作为一项完整性检查,我们还可以看到 R 对此事的评论
import pandas as pd
import rpy2.robjects
from rpy2.robjects.packages import importr
import rpy2.robjects.pandas2ri
rpy2.robjects.pandas2ri.activate()
pdf = pd.DataFrame({'x':xx, 'y':yy, 'w':wn})
pdz = pd.DataFrame({'x':[zz], 'y':[np.Inf]})
rfit = rpy2.robjects.r.lm('y~x', data=pdf, weights=1+0*pdf['w']**2)
rpred = rpy2.robjects.r.predict(rfit, pdz)[0]
print("Unweighted fit prediction from R is {sp}".format(sp=rpred))
我们再次发现2.263636的预测值。我的问题是我们不从statmodels OLS
获得结果import statsmodels.api as sm
from statsmodels.sandbox.regression.predstd import wls_prediction_std
owls = sm.OLS(yy, XX).fit()
sm_value_u, iv_lu, iv_uu = wls_prediction_std(owls, exog=np.array([[1,zz]]))
sm_unw_v = sm_value_u[0]
print("Unweighted OLS fit prediction from statsmodels.wls_prediction_std is {sp}".format(sp=sm_unw_v))

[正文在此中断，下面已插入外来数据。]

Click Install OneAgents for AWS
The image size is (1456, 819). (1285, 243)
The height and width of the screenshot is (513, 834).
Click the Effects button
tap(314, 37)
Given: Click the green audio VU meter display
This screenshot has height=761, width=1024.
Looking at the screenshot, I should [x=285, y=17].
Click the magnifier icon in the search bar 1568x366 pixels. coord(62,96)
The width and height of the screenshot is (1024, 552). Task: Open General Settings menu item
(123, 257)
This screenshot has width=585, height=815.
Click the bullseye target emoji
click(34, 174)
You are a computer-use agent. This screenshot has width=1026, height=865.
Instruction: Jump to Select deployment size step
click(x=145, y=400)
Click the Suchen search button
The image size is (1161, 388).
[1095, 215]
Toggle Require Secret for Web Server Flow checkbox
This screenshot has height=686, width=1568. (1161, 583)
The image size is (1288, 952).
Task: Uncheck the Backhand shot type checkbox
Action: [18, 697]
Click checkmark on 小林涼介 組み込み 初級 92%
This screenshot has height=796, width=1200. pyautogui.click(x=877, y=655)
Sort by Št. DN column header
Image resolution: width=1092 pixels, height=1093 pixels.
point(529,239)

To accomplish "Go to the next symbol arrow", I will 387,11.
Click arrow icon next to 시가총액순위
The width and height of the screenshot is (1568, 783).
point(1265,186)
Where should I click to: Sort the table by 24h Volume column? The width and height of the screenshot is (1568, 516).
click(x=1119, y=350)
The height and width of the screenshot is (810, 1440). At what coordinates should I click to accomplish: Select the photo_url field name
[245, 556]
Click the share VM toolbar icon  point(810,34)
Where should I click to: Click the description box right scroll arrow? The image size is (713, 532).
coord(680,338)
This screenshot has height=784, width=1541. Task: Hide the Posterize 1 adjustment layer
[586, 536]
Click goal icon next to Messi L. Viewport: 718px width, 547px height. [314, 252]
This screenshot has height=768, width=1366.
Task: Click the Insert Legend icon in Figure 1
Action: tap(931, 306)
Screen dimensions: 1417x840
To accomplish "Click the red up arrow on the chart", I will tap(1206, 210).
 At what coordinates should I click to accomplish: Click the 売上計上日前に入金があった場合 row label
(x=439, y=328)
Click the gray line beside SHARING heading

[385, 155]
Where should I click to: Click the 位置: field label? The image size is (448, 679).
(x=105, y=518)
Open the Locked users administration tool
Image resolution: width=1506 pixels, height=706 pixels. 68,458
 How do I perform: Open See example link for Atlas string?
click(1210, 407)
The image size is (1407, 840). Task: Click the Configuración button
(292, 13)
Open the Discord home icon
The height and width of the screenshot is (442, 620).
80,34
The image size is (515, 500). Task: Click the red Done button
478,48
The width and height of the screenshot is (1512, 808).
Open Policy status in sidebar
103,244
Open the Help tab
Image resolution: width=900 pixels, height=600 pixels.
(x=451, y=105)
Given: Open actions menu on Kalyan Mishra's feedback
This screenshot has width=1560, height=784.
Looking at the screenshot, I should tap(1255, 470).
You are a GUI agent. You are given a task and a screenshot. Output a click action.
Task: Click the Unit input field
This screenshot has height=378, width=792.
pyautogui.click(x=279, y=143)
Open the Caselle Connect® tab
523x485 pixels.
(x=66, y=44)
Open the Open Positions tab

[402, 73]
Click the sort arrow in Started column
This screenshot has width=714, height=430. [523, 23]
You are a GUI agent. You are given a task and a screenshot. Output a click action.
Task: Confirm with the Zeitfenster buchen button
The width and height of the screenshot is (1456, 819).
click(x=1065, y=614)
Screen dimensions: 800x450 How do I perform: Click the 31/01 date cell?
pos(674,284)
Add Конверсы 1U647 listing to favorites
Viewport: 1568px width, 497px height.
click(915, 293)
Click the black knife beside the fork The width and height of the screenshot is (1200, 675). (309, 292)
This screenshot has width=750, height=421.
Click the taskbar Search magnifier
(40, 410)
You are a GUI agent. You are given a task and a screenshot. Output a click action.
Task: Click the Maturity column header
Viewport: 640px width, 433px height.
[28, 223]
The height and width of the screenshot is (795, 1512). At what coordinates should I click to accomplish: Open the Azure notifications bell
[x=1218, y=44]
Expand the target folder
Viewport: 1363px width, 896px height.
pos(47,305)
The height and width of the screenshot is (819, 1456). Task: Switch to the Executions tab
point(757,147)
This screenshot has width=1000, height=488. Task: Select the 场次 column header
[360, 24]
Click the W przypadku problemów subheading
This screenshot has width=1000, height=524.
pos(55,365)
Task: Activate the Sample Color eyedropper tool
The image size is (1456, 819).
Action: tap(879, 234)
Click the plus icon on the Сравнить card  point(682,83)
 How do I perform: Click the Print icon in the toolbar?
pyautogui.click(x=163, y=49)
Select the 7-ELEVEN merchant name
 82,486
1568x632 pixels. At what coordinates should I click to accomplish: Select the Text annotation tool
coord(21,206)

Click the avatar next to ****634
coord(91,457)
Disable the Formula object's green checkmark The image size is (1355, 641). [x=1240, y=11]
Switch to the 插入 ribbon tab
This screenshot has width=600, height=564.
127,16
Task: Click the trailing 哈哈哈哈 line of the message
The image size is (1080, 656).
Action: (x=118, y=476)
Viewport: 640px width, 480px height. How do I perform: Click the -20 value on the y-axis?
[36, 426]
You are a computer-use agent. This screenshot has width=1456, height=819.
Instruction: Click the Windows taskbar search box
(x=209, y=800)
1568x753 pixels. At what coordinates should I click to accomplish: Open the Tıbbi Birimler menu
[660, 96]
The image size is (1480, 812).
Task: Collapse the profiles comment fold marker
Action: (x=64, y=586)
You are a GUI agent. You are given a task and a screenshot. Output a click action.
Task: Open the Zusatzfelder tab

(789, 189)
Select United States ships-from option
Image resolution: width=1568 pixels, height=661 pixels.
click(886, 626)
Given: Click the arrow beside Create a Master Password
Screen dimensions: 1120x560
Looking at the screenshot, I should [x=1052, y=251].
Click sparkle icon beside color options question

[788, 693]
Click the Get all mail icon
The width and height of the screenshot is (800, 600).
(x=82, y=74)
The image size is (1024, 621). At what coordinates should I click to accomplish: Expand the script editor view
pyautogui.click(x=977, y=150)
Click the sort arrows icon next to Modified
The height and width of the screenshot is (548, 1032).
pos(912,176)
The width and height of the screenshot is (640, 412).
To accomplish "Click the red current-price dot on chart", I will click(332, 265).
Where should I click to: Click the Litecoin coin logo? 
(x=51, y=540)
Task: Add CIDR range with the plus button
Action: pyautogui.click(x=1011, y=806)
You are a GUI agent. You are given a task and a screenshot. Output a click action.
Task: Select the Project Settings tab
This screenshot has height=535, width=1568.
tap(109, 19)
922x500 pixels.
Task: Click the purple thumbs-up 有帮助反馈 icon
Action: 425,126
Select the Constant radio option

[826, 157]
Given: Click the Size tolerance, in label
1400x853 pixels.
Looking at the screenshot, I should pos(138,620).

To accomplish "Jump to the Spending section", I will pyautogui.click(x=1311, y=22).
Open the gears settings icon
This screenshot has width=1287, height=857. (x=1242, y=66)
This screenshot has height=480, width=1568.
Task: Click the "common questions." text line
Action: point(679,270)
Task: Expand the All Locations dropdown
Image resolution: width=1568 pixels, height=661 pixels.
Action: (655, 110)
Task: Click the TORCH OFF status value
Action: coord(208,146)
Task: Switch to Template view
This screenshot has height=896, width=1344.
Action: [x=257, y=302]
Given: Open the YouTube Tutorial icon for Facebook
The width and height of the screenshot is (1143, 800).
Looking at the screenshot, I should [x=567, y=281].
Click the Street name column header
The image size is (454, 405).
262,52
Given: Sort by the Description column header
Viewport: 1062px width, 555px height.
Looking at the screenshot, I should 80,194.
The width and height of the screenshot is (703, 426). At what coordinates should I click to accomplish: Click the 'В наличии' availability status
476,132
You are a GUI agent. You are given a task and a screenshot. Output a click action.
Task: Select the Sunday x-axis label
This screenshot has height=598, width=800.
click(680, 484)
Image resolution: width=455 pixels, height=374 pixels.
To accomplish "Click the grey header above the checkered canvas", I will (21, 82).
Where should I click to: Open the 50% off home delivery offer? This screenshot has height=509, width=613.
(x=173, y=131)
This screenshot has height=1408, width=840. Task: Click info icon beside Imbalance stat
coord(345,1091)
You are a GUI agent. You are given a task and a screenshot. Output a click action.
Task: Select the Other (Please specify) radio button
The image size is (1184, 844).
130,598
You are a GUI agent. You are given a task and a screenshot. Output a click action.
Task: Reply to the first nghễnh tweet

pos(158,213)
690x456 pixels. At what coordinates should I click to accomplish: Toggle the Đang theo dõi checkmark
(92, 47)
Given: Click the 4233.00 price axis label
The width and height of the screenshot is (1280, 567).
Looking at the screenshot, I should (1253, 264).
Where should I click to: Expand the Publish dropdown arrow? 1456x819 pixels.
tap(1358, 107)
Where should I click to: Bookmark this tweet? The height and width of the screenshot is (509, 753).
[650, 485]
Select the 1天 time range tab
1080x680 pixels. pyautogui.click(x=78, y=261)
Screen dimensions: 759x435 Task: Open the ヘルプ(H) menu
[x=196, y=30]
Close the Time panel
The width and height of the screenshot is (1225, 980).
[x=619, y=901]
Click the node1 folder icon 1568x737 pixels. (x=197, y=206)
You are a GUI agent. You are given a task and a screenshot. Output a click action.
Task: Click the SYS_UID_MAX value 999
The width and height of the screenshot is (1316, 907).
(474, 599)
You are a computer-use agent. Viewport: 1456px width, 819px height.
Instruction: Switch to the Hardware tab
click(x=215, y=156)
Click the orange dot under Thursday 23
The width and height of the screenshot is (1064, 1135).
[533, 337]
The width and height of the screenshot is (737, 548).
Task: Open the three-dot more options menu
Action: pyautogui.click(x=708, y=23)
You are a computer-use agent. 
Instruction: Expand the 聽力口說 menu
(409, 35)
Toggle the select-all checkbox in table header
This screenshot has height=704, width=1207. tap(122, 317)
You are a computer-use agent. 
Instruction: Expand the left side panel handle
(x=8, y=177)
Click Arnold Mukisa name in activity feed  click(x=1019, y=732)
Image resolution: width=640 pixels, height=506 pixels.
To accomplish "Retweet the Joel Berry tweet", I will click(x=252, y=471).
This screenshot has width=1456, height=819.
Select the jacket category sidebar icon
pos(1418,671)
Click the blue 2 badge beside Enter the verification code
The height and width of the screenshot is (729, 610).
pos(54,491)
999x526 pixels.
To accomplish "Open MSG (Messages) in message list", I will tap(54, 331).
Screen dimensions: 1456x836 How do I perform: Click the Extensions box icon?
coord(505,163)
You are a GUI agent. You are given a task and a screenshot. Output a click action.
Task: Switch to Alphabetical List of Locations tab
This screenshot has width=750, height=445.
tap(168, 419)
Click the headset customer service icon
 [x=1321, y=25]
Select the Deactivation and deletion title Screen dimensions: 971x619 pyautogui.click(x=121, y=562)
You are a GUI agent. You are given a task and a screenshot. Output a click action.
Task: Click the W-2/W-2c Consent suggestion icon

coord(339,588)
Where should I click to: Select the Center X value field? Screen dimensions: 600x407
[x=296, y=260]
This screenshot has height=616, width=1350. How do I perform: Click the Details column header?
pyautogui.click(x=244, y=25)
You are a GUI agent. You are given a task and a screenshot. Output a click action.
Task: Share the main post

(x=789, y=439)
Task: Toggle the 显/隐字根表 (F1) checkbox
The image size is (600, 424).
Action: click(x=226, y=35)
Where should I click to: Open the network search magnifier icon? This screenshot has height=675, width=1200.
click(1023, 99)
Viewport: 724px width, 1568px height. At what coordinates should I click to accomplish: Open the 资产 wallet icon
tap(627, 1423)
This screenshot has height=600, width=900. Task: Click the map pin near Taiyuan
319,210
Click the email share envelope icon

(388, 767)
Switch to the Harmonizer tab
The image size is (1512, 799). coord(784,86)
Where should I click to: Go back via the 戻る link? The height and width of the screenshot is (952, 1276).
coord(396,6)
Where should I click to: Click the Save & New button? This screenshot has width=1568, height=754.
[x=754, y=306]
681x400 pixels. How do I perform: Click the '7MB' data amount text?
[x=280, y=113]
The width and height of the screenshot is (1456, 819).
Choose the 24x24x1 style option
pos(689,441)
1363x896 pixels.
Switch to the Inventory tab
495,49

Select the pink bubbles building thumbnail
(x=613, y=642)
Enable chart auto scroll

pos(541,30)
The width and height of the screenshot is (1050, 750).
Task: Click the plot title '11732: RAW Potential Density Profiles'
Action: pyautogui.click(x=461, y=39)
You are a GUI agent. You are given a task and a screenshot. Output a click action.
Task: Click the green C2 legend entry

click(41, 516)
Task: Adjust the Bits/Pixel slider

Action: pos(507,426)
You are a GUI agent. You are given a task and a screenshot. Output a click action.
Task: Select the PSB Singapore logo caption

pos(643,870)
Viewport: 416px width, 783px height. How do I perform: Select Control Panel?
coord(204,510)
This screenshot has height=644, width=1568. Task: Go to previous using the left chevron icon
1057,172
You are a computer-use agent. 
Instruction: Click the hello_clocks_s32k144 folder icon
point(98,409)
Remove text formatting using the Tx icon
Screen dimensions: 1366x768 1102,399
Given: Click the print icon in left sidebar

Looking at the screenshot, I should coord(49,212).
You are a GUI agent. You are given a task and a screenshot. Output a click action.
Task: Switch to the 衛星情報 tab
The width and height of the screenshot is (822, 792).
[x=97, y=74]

相反,我获得了一个值1.695814(类似的事情发生在WLS()
)。要么存在错误,要么使用statsmodels
进行预测会让我发现一些晦涩难懂的伎俩。发生了什么事?
答案 0 :(得分:2)
结果类有一个predict
方法,可以预测解释变量的新值:
>>> print(owls.predict(np.array([[1,zz]])))
[ 2.26363636]
wls_prediction_std
的第一次返回是预测的标准误差,而不是预测本身。
>>> help(wls_prediction_std)
Help on function wls_prediction_std in module statsmodels.sandbox.regression.predstd:
wls_prediction_std(res, exog=None, weights=None, alpha=0.05)
calculate standard deviation and confidence interval for prediction
applies to WLS and OLS, not to general GLS,
that is independently but not identically distributed observations
Parameters
----------
res : regression result instance
results of WLS or OLS regression required attributes see notes
exog : array_like (optional)
exogenous variables for points to predict
weights : scalar or array_like (optional)
weights as defined for WLS (inverse of variance of observation)
alpha : float (default: alpha = 0.05)
confidence level for two-sided hypothesis
Returns
-------
predstd : array_like, 1d
standard error of prediction
same length as rows of exog
interval_l, interval_u : array_like
lower und upper confidence bounds
沙箱功能将被结果类的新方法get_prediction
取代,该方法提供预测和额外结果,如标准偏差和置信度以及预测间隔。